On another note can any one guess-timate the age of this saw. I think it is from around 1983-84. It calls for a 16 to 1 oil mix, had an 'optional' hand guard and no chain brake, it's sized in cubic inches not cc's, and the Sears logo on the owner manual is the old style with the upper case "S" and lower case "ears" in a box which they stopped using in or around 83-84 

Also: does anyone have any opinions on the quality of these Poulan makes from the early 80's..it seems like one hell of a well built unit.It has 120 lbs of compression and I have it running after installing a carb kit and a starter pulley. I put in a tank vent that Stihl uses....2 sets screws in a piece of tubing (it cost $11.00 ouch) I haven't cut any wood with it but it really seems like it is virtually a commercial grade saw compared to what home owner saws of 2012 look like.

thanks

Spit


----------



## 30yearTech (Sep 14, 2006)

That is the same as the older Poulan 3400/3700 counter vibe chain saw's early to mid '80"s vintage. The Poulan part number for the Duckbill check valve is 530026119

http://www.jackssmallengines.com/searchresults.cfm?cx=008737122150761418589%3Ac24nnqwh7co&cof=FORID%3A11&q=530-026119&sa.x=0&sa.y=0

As I recall the valve was placed directly in the little hole in the tank, I don't remember them having a hose for the vent. Someone may have put the hose there in lieu of a missing check valve.


----------



## Spit (Nov 3, 2006)

30 Year Tech
what would you say about the quality of this model of saw?
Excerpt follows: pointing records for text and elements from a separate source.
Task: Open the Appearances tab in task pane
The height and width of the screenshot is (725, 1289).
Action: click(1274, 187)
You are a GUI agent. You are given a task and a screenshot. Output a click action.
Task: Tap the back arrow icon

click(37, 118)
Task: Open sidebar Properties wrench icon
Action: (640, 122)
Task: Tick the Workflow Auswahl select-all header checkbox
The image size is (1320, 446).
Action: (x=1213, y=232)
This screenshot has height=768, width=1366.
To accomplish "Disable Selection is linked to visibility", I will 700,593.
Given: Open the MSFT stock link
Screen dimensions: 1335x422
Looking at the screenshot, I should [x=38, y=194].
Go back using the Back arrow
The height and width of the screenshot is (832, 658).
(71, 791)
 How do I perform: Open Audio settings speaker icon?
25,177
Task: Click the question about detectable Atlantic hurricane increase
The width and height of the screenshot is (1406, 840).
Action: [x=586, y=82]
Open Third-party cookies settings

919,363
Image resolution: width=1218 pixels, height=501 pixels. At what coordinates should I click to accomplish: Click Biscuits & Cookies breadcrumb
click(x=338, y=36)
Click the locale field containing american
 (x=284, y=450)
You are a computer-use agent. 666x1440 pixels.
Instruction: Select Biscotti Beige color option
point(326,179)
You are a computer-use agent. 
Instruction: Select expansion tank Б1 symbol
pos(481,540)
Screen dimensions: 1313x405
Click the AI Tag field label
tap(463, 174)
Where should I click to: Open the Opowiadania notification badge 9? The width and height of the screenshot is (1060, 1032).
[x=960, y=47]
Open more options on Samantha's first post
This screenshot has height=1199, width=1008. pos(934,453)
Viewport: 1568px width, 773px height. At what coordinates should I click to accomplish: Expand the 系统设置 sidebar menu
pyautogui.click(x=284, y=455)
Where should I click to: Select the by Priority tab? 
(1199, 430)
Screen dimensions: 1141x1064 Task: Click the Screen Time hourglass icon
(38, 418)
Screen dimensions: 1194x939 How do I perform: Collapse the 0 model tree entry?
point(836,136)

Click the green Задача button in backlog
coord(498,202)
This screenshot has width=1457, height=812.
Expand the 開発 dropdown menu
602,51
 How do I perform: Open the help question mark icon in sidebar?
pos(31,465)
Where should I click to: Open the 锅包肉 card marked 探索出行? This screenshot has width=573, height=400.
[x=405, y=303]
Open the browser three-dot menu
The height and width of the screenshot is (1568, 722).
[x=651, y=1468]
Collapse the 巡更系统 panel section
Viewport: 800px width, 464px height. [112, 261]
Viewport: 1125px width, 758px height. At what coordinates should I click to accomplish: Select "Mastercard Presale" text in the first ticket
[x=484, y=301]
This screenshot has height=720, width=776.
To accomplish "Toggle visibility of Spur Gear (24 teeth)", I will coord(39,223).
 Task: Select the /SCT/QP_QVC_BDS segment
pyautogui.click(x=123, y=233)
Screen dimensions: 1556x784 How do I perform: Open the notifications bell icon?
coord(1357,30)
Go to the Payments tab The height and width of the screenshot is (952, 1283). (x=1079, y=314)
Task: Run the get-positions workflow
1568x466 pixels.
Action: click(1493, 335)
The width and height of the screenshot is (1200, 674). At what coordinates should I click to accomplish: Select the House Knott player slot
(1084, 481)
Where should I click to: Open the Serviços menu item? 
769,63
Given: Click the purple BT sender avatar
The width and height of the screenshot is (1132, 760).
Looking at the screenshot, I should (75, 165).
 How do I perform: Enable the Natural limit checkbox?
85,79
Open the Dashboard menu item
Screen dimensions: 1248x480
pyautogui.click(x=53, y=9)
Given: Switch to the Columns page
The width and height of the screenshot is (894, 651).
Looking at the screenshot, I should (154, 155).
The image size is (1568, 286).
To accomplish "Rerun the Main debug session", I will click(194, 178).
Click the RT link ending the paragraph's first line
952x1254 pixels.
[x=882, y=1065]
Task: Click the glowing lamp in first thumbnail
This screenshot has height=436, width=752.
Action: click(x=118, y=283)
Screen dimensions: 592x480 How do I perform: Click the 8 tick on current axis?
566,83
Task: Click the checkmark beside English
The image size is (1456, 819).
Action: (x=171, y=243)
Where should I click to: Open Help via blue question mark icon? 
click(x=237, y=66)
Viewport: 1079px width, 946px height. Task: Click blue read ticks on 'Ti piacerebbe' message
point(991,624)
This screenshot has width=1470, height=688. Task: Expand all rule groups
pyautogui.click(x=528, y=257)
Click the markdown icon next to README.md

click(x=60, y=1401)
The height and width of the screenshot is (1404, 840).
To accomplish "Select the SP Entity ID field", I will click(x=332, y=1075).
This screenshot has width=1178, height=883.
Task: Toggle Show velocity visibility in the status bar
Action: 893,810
I know it's old..but it seems to be very well made. more like a Stihl of today than a modern day Poulan.

Spit


----------



## jcsmith (Oct 9, 2011)

*Craftsman 3.7 saw*

Spit, I sent you a message with some info on your saw. I use Opti 2 or Pro Mix 2 cycle oil. Works great in the old saw. Chris


----------



## 30yearTech (Sep 14, 2006)

Spit said:


> 30 Year Tech
> what would you say about the quality of this model of saw? I know it's old..but it seems to be very well made. more like a Stihl of today than a modern day Poulan.
> 
> Spit


The older Poulan chainsaws were workhorses and very durable units


----------